‘DISCOVER FLINT’ through its architecture

Baker College students organize free walking tour of downtown Flint Oct. 18

FLINT – The Baker College of Flint chapter of the American Institute of Architecture Students (AIAS-BCF) is presenting an architectural walking tour of downtown Flint, Oct. 18, in which participants will learn about the city’s history through its architecture.

The public is invited. The free tour, entitled Discover Flint, is 10 a.m.-2 p.m., and is approximately one mile in length. The group will stop at the new Flint Farmers’ Market where lunch will be available to purchase. The tour is wheelchair accessible. Space is limited at some venues; reservations are required.

“Students in Baker College’s architectural technology bachelor’s degree program were so inspired by a walking tour of Chicago architecture last spring, that we planned this tour to learn about the buildings right here in Flint,” said Erich Schudlich, AIAS-BCF president. “Many have been designed by world-renown architects. We hope others will take advantage of this opportunity to learn more about Flint history and to enhance their appreciation of Flint’s unique architecture.”

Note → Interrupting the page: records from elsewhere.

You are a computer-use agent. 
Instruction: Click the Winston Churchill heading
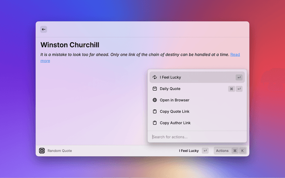pyautogui.click(x=69, y=45)
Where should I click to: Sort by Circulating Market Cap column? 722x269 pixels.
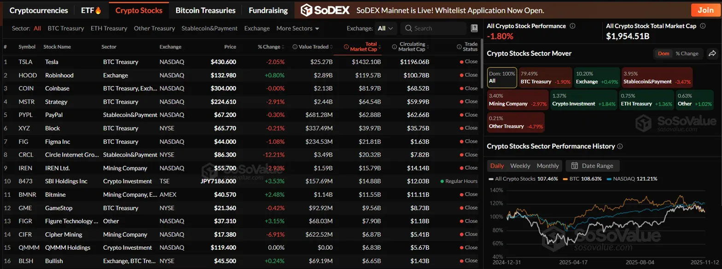click(x=408, y=47)
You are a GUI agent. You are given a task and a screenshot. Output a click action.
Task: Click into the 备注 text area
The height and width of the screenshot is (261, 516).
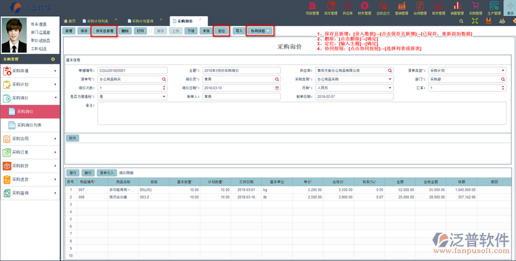[x=297, y=113]
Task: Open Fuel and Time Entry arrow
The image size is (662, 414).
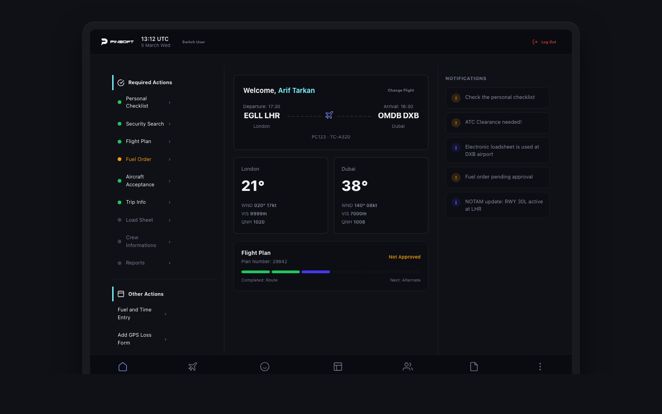Action: 166,314

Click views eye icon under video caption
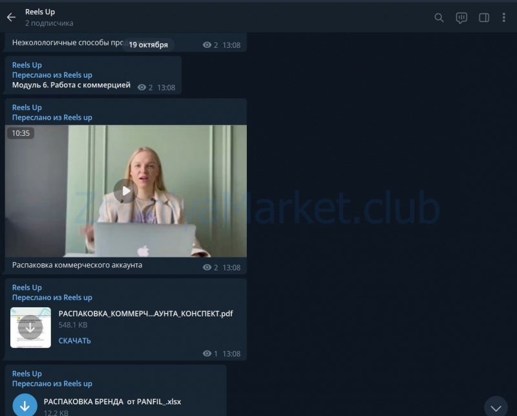[207, 267]
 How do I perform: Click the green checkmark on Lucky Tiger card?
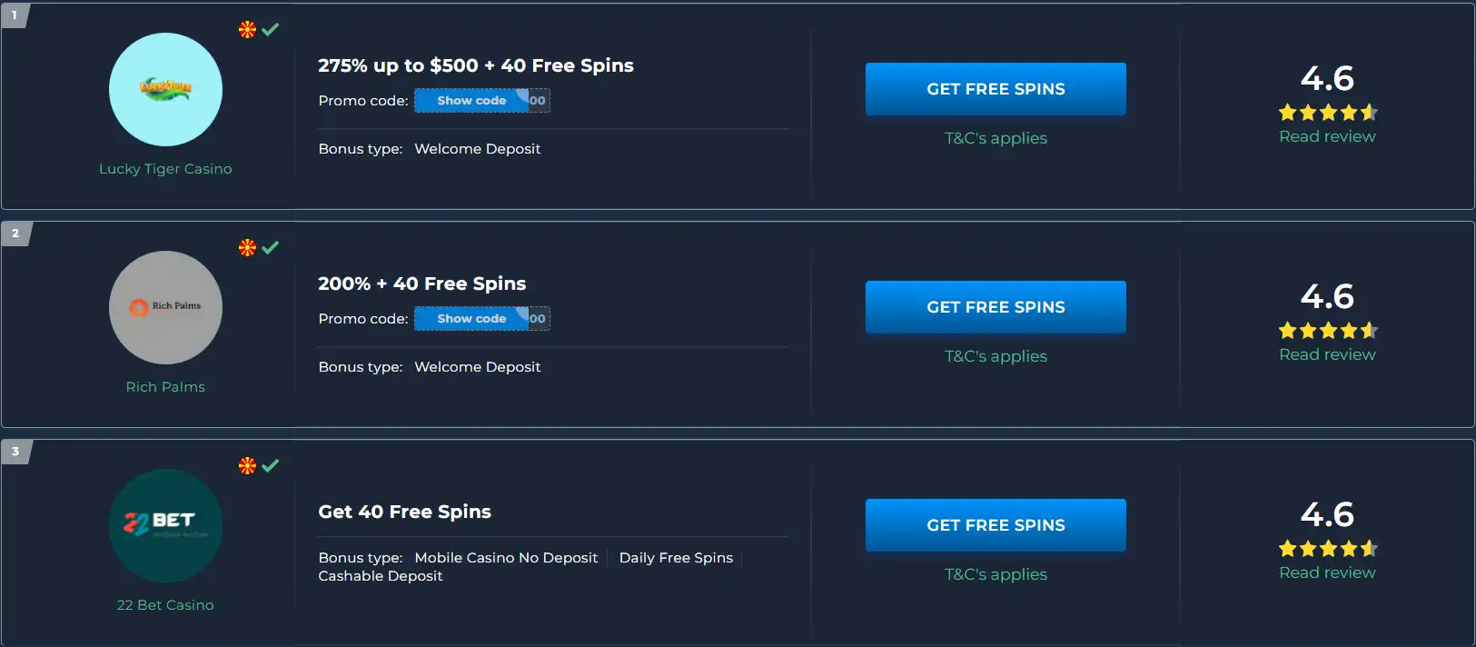pos(271,29)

The students turned to the Flint chapter of the American Institute of Architects (AIA Flint) for experienced tour guides. The group represents architects in the fields of design, engineering, higher education, construction and government in Genesee, Lapeer and Shiawassee counties.

Leading the tour will be two AIA Flint members: long-time architects Jackie Hoist, AIA, and Ronald Campbell, AIA. They are both historic-preservation certified and serve as instructors for the Baker College architectural program. Hoist and Campbell have led similar tours many times during the past 10 years that have been tailored to the presenting group’s focus.

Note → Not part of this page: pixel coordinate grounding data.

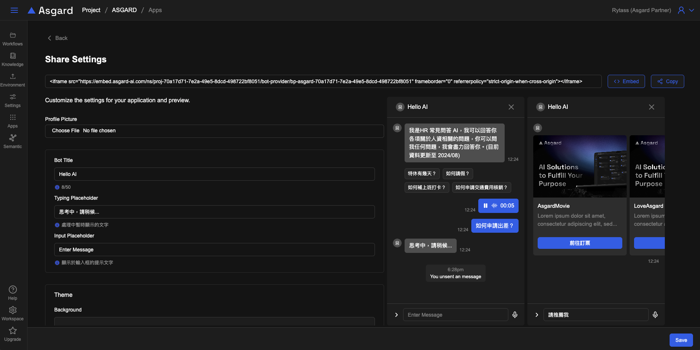Open the Semantic sidebar icon
Screen dimensions: 700x350
click(x=13, y=141)

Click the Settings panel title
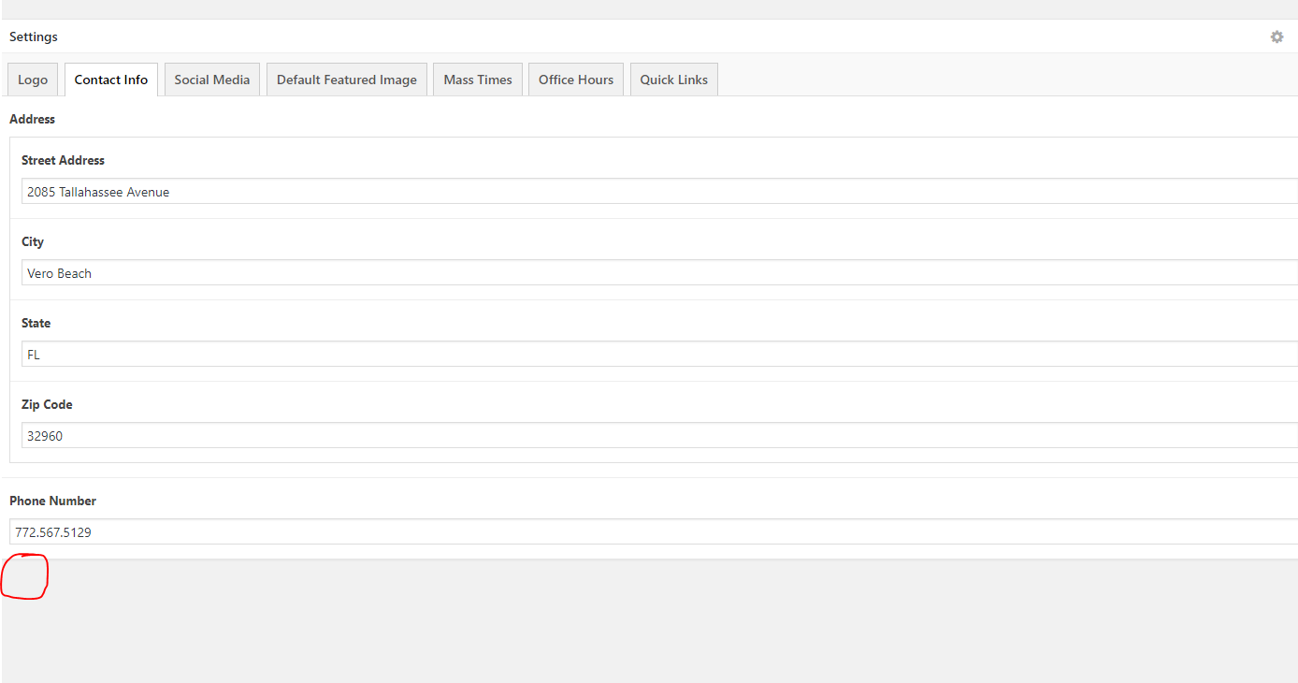click(34, 36)
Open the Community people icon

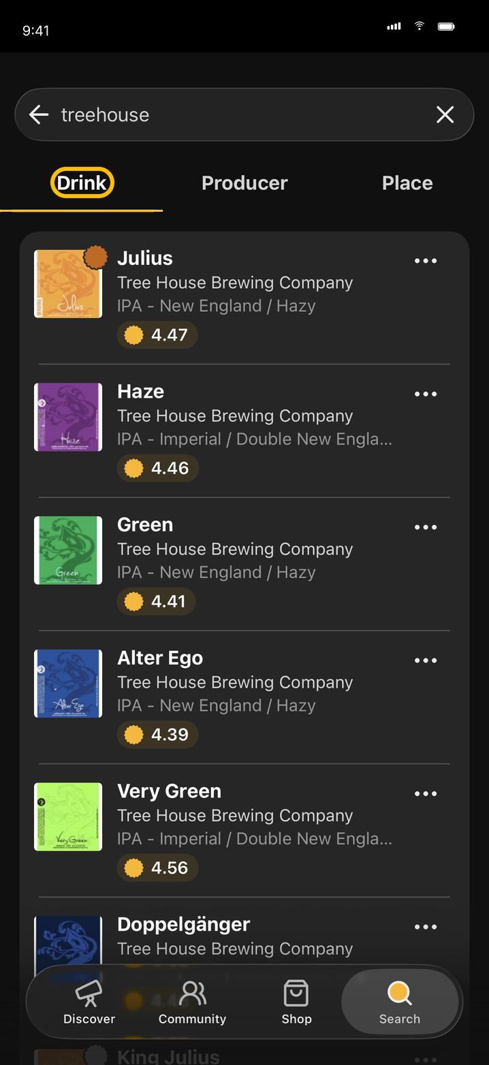coord(193,994)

“Our goal is to entertain while we educate,” Campbell said. “In addition to highlighting the area’s architecture, we’ll also share some of the behind-the-façade stories about what happened in Flint that greatly impacted our nation. The tour should be especially interesting for students who live downtown. For instance, they probably don’t know that they are just steps away from where the events that fueled the stock market crash of 1929 unfolded.”

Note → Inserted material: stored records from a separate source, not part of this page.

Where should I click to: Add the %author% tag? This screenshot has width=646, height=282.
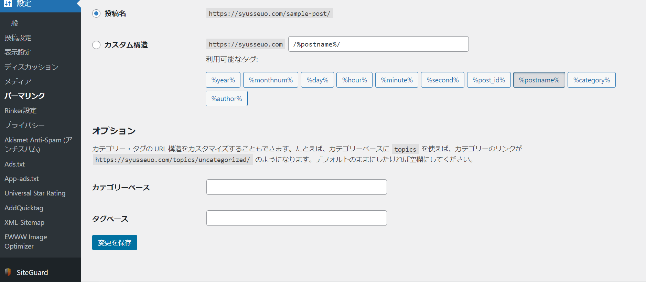[226, 99]
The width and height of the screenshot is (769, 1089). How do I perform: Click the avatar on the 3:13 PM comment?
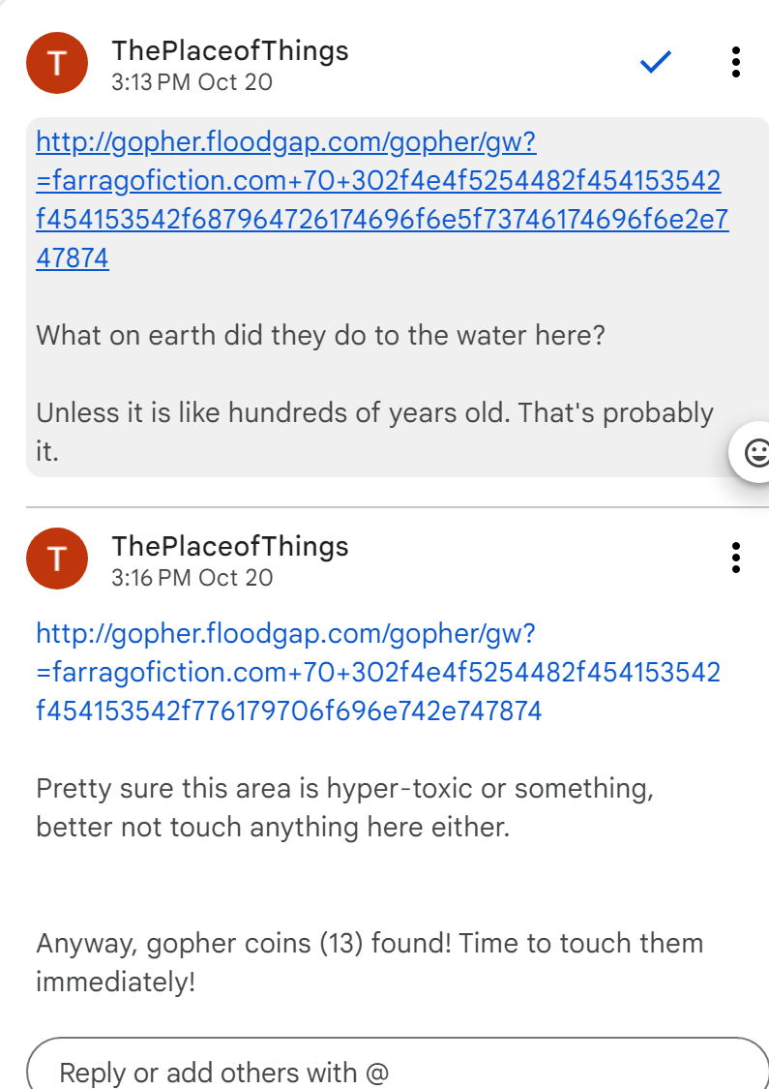click(57, 63)
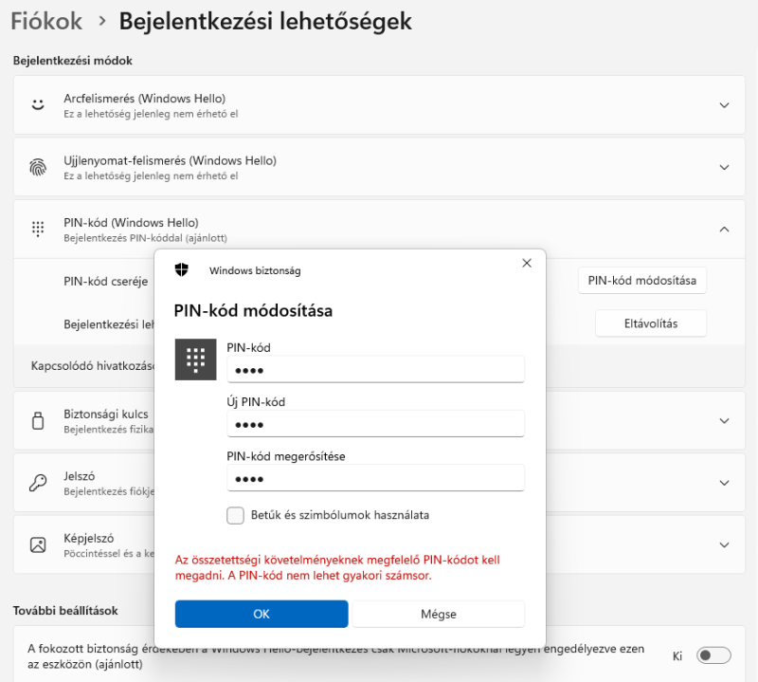This screenshot has width=758, height=682.
Task: Cancel with the Mégse button
Action: click(x=438, y=614)

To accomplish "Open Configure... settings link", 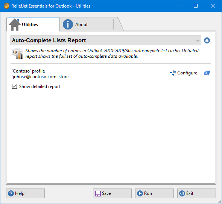I will click(189, 73).
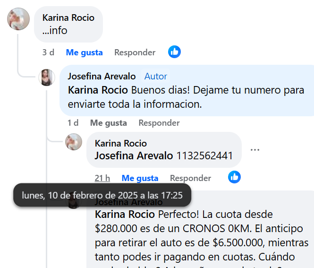This screenshot has width=314, height=268.
Task: Open Karina Rocio's small avatar on the number reply
Action: 74,142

Included in the tour are the grounds of Applewood, the former C.S. Mott estate; the Flint Institute of Art; a building designed to withstand an earthquake; another with a Roman garden for its interior; and a building patterned after a Greek temple. Tour guides will also include interesting facts about Flint, such as why the city is located where it is, how Native Americans impacted the city, and how Flint’s iconic weatherball operates.

Campbell said the tour will also provide a glimpse into Flint’s future as participants learn about current trends in architecture and about buildings that have been adapted for new uses recently.